What to produce:
Start at the line with "1601x764 pixels. How" in the records below, stop at the line with "Click the folder icon on the reference image", and return every line in that span exactly, the two end lines included.

Exercise data:
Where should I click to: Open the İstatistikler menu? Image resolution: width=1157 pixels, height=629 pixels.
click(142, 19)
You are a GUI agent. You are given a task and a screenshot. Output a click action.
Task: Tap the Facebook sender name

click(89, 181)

--

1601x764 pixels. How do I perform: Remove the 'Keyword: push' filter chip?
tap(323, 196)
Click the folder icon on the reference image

...

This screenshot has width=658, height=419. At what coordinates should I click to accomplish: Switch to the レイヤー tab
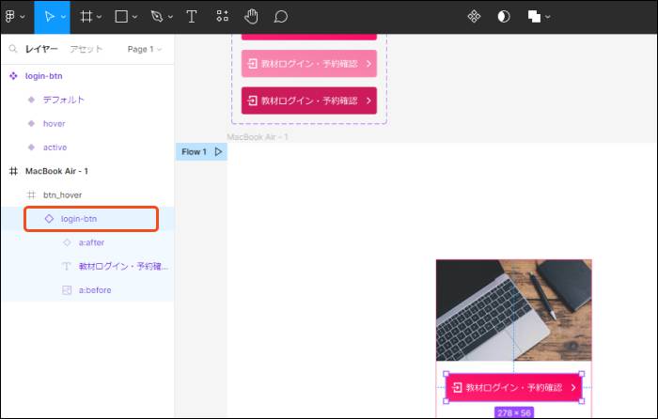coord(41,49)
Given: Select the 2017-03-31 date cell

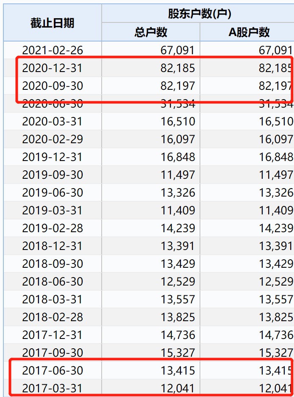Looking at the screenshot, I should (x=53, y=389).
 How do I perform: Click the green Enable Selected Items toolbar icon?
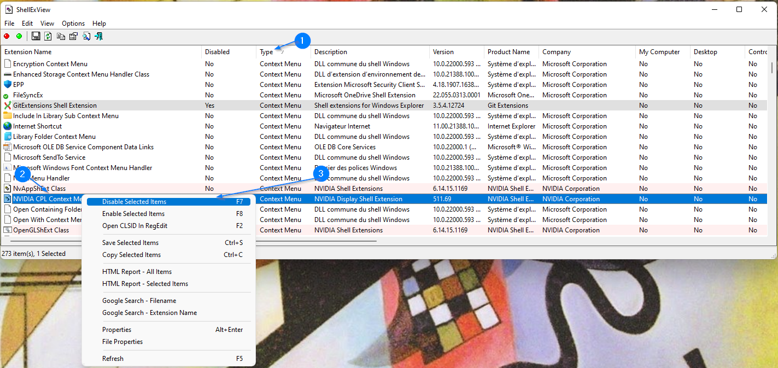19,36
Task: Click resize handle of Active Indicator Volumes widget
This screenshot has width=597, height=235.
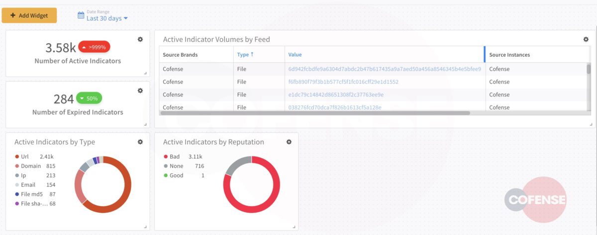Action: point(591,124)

Answer to the problem:
1601x764 pixels. How do I perform: Remove the 'Keyword: push' filter chip?
tap(323, 196)
Click the folder icon on the reference image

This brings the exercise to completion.